Die renommierte Klimaforscherin Helga Kromp-Kolb kommentierte die Klimaaktionen in Glasgow, Potsdam oder Den Haag bei einem TV-Auftritt in Wien Heute einfühlsamer: „Es ist eigentlich ein Ausdruck der Verzweiflung und ich finde es schade, dass wir die jungen Menschen in diese Verzweiflung treiben.” Ja, schade ist das. Eigentlich ist es noch mehr. Eigentlich ist es traurig oder wahrscheinlich ist es sogar eine Schande.

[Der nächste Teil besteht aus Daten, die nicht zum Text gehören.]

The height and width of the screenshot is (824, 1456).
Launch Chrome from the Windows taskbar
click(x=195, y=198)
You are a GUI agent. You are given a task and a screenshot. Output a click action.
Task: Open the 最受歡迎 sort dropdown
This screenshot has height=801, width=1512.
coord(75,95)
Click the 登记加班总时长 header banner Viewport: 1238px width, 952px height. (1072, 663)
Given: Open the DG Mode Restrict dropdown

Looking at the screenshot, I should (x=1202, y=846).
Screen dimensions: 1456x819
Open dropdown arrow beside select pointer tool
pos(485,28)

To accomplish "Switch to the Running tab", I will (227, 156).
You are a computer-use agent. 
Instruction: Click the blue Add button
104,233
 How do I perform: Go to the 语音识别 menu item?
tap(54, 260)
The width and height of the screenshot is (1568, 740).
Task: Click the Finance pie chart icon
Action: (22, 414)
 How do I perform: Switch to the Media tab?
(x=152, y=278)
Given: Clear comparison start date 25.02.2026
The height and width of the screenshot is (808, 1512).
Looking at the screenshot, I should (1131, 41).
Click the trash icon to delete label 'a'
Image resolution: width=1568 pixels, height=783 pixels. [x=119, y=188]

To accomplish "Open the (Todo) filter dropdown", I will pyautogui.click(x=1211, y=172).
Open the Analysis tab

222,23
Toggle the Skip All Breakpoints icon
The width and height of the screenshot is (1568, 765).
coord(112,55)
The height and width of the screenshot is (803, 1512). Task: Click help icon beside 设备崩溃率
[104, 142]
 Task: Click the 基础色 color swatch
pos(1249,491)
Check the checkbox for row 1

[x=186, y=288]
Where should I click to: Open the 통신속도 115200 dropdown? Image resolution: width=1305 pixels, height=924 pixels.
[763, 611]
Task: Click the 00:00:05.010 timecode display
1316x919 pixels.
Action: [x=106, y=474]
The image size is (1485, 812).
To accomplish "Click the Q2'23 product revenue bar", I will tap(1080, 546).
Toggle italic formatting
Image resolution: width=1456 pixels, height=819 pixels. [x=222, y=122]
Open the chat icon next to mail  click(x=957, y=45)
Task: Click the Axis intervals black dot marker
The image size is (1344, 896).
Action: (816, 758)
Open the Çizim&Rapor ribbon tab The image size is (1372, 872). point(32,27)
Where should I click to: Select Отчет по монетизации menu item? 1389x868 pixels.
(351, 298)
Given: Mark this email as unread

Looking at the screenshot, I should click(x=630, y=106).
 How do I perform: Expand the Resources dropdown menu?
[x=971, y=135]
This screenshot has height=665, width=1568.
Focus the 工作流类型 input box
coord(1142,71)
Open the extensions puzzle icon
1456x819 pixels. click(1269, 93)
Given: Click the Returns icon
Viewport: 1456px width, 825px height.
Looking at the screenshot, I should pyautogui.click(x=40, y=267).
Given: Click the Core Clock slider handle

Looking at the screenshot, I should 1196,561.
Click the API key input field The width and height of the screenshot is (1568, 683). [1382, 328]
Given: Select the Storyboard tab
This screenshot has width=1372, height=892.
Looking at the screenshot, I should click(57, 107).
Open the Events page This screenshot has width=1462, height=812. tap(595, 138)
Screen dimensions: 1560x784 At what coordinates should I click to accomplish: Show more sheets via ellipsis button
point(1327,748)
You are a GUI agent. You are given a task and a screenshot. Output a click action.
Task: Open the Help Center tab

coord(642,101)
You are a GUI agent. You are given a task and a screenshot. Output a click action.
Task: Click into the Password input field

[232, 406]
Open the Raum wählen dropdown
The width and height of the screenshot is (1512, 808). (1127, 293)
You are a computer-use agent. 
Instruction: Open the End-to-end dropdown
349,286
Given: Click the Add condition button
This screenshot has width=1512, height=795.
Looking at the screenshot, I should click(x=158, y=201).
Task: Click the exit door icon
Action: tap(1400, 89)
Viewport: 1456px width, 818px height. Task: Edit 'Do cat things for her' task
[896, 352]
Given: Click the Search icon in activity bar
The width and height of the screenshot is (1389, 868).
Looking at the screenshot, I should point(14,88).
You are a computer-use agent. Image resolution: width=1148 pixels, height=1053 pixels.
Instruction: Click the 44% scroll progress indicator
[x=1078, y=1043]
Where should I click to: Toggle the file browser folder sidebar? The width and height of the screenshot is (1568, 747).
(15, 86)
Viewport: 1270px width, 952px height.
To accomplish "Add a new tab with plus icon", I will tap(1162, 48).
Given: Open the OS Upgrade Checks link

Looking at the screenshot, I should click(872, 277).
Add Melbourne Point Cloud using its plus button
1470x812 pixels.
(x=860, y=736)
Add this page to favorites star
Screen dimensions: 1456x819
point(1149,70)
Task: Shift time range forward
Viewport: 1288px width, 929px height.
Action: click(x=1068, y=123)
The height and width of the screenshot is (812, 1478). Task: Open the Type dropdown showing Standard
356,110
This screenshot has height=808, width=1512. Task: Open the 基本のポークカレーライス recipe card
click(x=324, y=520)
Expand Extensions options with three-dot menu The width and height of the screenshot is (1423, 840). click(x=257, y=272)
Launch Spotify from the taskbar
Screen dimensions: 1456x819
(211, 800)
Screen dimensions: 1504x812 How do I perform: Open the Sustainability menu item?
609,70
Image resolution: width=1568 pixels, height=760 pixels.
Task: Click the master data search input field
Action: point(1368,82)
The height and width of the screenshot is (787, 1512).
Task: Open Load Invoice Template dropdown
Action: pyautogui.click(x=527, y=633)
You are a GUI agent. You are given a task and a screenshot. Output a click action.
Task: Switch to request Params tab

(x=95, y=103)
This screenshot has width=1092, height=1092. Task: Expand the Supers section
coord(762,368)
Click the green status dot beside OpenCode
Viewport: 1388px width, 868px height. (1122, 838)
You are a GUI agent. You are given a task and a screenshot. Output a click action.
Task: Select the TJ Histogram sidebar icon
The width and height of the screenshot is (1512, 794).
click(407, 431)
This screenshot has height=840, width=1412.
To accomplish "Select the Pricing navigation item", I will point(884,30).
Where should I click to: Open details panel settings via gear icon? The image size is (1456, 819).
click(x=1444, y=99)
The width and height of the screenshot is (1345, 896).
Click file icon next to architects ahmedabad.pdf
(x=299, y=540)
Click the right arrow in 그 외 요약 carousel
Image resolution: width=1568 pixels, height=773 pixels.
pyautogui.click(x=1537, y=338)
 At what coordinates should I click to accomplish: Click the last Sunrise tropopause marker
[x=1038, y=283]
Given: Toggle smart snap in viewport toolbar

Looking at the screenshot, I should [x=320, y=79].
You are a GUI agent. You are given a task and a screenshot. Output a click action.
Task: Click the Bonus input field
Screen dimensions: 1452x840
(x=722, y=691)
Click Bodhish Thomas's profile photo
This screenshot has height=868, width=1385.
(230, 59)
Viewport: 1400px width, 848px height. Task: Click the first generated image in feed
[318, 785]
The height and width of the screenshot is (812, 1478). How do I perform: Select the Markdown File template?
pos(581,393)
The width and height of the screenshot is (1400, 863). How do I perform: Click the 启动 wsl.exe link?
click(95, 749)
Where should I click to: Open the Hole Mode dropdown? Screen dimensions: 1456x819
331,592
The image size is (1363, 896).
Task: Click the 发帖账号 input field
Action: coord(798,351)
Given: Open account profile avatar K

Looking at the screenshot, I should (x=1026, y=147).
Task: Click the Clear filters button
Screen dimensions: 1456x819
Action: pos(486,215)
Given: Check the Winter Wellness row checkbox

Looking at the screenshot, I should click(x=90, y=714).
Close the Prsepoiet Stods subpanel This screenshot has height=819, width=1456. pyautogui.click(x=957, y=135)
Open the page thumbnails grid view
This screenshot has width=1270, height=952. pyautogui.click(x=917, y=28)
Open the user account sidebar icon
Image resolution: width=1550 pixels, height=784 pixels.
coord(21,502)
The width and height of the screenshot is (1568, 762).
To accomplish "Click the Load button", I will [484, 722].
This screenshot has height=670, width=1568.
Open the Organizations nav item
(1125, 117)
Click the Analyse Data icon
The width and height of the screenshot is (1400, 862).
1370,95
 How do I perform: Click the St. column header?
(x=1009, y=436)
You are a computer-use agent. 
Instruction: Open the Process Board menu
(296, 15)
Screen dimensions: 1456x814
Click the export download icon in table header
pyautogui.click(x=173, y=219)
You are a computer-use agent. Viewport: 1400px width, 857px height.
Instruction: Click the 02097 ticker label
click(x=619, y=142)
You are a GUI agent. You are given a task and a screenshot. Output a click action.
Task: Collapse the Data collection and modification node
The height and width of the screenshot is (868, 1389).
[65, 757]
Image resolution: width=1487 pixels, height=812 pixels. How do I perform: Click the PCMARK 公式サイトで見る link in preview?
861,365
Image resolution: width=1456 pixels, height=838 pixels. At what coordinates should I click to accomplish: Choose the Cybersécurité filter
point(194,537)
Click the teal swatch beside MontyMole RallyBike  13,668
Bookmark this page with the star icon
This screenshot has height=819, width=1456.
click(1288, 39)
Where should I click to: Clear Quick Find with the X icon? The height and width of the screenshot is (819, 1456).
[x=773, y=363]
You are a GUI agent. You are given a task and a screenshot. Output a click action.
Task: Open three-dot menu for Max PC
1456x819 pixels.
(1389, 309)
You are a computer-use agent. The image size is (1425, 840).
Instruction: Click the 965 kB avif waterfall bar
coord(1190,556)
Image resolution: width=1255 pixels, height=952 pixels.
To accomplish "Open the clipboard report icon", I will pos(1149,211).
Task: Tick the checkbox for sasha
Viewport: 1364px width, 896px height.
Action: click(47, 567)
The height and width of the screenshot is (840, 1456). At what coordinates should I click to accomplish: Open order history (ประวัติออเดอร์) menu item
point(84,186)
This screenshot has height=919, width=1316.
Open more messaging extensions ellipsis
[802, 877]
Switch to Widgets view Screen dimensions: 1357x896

Jeder, der über die globale Klimabewegung, welche die junge Generation organisiert und mittlerweile jahrelang beherzt und mit zum Großteil kreativen, friedfertigen, mutigen Aktionen aufrechterhalten hat, nur lachen kann, dem sei ein Gespräch mit einem dieser Aktivisten ans Herz gelegt. Denn auf viele Fragen dazu, wie wir das alles noch schaffen sollen, wieso wir nicht einfach alle sparsamer leben, wieso wir die Chemieindustrie, die fossilen Industrien, die, die so unnütz Rohstoffe verschwenden, um uns irgendwelche Plastikverpackungen und Fast Fashion T-Shirts anzudrehen, warum wir die nicht endlich in ihre Schranken verweisen, warum wir nicht einfach die öffentlichen Verkehrsmittel ausbauen und halt im Nachbarland statt in Asien Urlaub machen – auf viele dieser Fragen der Jugend gibt es nämlich keine bessere Antwort als „Gute Frage“.
Sarah Kleiner, geboren 1991 in Oberösterreich, arbeitet in Wien als freie Journalistin. Sie ist Chefin vom Dienst beim ORIGINAL Magazin und schreibt nebenher auch für das Ressort „Forschung Spezial” des Standard.